Exploit Every Cycle: Vectorized Time Series Algorithms on Modern Commodity CPUs
Proceedings of International Workshop on Accelerating Analytics and Data Management Systems Using Modern Processor and Storage Architectures (ADMS), affiliated with PVLDB (CCF-A), 2016
Many time series algorithms reduce the computation cost by pruning unpromising candidates with lower-bound distance functions. In this paper, we focus on an orthogonal research direction that further boosts the performance by unlocking the potentials of modern commodity CPUs. First, we conduct a performance profiling on existing algorithms to understand where does time go. Second, we design vectorized implementations for lower-bound and distance functions that can enjoy characteristics (e.g., data parallelism, caching, branch prediction) provided by CPU. Third, our vectorized methods are general and applicable to many time series problems such as subsequence search, motif discovery and kNN classification. Our experimental study on real datasets shows that our proposal can achieve up to 6 times of speedup.

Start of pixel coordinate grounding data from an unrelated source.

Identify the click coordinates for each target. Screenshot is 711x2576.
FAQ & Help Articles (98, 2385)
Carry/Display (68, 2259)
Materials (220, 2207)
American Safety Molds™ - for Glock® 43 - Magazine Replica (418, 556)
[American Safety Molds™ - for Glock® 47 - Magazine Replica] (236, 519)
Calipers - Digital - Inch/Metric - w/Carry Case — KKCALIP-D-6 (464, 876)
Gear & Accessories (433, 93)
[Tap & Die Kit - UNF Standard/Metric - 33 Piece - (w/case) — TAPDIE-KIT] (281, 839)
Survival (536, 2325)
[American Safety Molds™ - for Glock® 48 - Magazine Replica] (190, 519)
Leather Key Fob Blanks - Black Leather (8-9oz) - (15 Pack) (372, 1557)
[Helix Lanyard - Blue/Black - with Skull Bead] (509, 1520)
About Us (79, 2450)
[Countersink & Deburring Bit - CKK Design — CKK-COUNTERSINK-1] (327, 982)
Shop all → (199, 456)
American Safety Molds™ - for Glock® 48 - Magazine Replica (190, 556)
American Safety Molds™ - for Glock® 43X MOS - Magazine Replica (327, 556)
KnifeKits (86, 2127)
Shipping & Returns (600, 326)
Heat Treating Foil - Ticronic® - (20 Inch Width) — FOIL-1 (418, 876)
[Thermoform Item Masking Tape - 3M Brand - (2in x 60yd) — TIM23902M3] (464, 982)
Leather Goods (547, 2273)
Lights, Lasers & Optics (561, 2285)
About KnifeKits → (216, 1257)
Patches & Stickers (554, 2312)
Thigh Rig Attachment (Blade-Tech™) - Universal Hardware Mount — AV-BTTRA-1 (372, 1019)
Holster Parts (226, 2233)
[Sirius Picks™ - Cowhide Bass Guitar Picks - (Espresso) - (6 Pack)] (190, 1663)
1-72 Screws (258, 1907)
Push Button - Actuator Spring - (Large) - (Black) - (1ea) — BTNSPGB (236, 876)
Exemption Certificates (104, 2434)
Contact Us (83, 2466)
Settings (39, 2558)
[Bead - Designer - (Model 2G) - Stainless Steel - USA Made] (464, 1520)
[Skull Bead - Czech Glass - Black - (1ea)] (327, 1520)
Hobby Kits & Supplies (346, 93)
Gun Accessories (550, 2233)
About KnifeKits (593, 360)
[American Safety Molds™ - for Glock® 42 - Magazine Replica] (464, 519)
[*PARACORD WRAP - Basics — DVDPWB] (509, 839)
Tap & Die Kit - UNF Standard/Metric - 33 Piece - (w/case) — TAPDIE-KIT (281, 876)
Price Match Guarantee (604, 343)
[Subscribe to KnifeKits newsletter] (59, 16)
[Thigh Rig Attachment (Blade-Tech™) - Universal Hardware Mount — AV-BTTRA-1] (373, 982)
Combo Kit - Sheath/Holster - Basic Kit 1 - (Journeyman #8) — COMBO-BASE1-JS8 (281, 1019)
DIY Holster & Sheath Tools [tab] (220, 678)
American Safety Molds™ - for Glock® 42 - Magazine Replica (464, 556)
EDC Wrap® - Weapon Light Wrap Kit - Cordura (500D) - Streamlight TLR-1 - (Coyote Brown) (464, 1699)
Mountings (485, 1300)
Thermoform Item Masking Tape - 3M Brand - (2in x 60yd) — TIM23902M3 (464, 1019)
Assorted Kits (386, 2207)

Exploit Every Bit: Effective Caching for High-Dimensional Nearest Neighbor Search
IEEE Transactions on Knowledge and Data Engineering (TKDE, CCF-A), 2016
High-dimensional k nearest neighbor (kNN) search has a wide range of applications in multimedia information retrieval. Existing disk-based k NN search methods incur significant I/O costs in the candidate refinement phase. In this paper, we propose to cache compact approximate representations of data points in main memory in order to reduce the candidate refinement time during k NN search. This problem raises two challenging issues: (i) which is the most effective encoding scheme for data points to support k NN search? and (ii) what is the optimal number of bits for encoding a data point? For (i), we formulate and solve a novel histogram optimization problem that decides the most effective encoding scheme. For (ii), we develop a cost model for automatically tuning the optimal number of bits for encoding points. In addition, our approach is generic and applicable to exact / approximate k NN search methods. Extensive experimental results on real datasets demonstrate that our proposal can accelerate the candidate refinement time of k NN search by at least an order of magnitude.
Diversified caching for replicated web search engines
IEEE International Conference on Data Engineering (ICED, CCF-A), 2015
Commercial web search engines adopt parallel and replicated architecture in order to support high query throughput. In this paper, we investigate the effect of caching on the throughput in such a setting. A simple scheme, called uniform caching, would replicate the cache content to all servers. Unfortunately, it does not exploit the variations among queries, thus wasting memory space on caching the same cache content redundantly on multiple servers. To tackle this limitation, we propose a diversified caching problem, which aims to diversify the types of queries served by different servers, and maximize the sharing of terms among queries assigned to the same server. We show that it is NP-hard to find the optimal diversified caching scheme, and identify intuitive properties to seek good solutions. Then we present a framework with a suite of techniques and heuristics for diversified caching. Finally, we evaluate the proposed solution with competitors by using a real dataset and a real query log.